Many local Dineh are also speaking out against the project, which was tabled by Navajo Nation President Ben Shelly without their knowledge or approval. According to the website of Save The Confluence, President Shelly shut the stakeholders out of local economic development plans after U.S. President Barack Obama lifted The Bennett Freeze. And then, President Shelly signed an agreement with a developer behind closed doors.
“The Canyon is still regularly visited by Hopis to deposit prayer offerings in the area of the confluence, so this development will adversely affect the sacredness of this special place”, said Leigh Kuwanwisiwma Director of the Hopi Tribe’s Cultural Preservation Office. “Because of the significance of Öngtupqa, it is extremely important for the Hopi people to preserve and protect this area from harm and wrongful exploitation.”
On top of these clear-cut threats–not to mention the back-room dealing–there are environmental concerns with the Grand Canyon Escalade.

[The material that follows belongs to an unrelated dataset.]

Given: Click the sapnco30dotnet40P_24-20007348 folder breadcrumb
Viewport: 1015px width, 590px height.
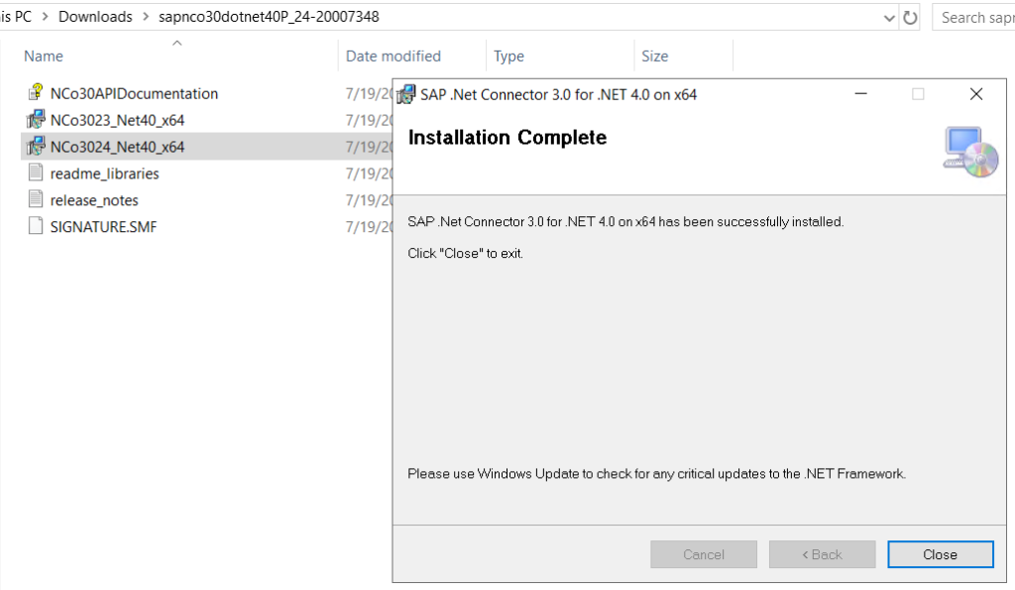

The Grand Canyon Trust observes, “There are… issues such as potential adverse effects to Blue Spring from pumping groundwater and disposing sewage. This spring is the perennial source of water for the Little Colorado River and the only remaining breeding habitat for the Grand Canyon’s endangered humpback chub. Significantly, the project would result in development below the rim, bringing noise and light pollution to the most isolated and pristine part of the Grand Canyon.